Conquer business like a mountain

Business consultant and mountaineer Patrick Hollingworth has conquered Everest and believes there are strong parallels between businesses struggling to adapt to change and climbing a mountain.

Hollingworth, author of the book The Light and Fast Organisation, is using his mountaineering experiences to help businesses approach and deal with increasing uncertainty.

He says uncertainly and complexity are primarily being driven by rapid growth in technology and the traditional business model isn’t keeping up.

“The way that most organisations go about doing the work they do is by a very traditional linear approach, it’s structured, its sequential with a preference for order and for hierarchy,” he says.

“There’s very centralised top down decision making, very slow response times and generally a reliance on sometimes fixed and sometimes heavy infrastructure.

“I guess the thesis is that the traditional approach to running organisations is likely to provide diminishing returns as complexity and uncertainty increases into the future.”

Hollingworth says light and fast is a mountaineering term that gives businesses the agility and flexibility to adapt to the accelerating rate of change happening globally.

“Light and fast is just a mountaineering metaphor,” he says.

“The way I saw it was the world’s obsession with linearity in traditional even paced sequential growth that sort of plays out in the mountains as well. It’s called expedition style and relies upon fixed infrastructure, large teams with heavy manpower and centralised leadership.

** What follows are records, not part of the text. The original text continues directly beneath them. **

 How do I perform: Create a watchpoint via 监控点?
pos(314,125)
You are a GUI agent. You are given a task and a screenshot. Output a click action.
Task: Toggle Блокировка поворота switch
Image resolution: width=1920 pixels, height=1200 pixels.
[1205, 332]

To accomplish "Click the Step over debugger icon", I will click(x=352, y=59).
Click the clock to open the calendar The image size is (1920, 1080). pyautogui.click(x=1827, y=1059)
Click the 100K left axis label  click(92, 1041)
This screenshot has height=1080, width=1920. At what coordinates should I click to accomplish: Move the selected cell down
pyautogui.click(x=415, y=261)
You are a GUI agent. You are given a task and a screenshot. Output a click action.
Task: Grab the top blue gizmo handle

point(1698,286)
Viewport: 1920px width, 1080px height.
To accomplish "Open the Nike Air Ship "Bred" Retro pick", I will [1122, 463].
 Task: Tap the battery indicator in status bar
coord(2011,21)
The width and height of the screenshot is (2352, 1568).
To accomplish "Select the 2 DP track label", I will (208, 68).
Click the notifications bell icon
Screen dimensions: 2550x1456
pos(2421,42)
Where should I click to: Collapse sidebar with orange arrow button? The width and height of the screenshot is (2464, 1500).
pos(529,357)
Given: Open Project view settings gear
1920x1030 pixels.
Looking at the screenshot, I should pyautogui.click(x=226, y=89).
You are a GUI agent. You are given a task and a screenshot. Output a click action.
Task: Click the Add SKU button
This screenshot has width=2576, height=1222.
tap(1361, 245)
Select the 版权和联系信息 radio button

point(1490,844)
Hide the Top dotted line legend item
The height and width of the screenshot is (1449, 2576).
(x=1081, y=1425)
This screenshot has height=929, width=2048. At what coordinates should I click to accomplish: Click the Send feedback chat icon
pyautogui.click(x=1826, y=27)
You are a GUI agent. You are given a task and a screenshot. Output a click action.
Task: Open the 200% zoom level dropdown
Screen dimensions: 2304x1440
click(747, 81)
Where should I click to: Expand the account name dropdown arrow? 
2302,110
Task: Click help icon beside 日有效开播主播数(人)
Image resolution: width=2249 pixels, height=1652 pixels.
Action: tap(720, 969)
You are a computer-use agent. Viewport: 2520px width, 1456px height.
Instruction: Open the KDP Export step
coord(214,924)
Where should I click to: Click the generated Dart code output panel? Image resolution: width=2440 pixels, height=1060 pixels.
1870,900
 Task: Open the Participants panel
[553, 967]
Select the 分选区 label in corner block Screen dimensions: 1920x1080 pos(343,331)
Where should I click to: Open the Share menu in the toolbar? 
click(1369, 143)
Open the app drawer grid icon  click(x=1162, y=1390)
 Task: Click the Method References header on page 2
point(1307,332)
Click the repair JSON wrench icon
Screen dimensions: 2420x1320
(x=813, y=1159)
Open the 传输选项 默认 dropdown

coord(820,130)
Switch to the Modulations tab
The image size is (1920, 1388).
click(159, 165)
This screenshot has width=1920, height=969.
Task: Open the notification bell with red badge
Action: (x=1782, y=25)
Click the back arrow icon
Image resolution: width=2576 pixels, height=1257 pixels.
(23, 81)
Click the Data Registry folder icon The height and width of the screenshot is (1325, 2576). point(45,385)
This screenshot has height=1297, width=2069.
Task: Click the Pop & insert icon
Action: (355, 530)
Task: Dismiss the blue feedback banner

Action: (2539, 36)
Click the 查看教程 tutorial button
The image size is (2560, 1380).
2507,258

“When unexpected events happen through unprecedented levels of complexity and uncertainty that sort of approach starts to break down.

“In the world of climbing, approach is known as a light and fast and it’s a more agile way of climbing a mountain, it’s less dependent upon fixed infrastructure and it prefers to operate in smaller, decentralised teams.”

He says this approach gives mountaineers and businesses the ability to read the world around them, identify the nature of the change and what’s driving it and respond accordingly.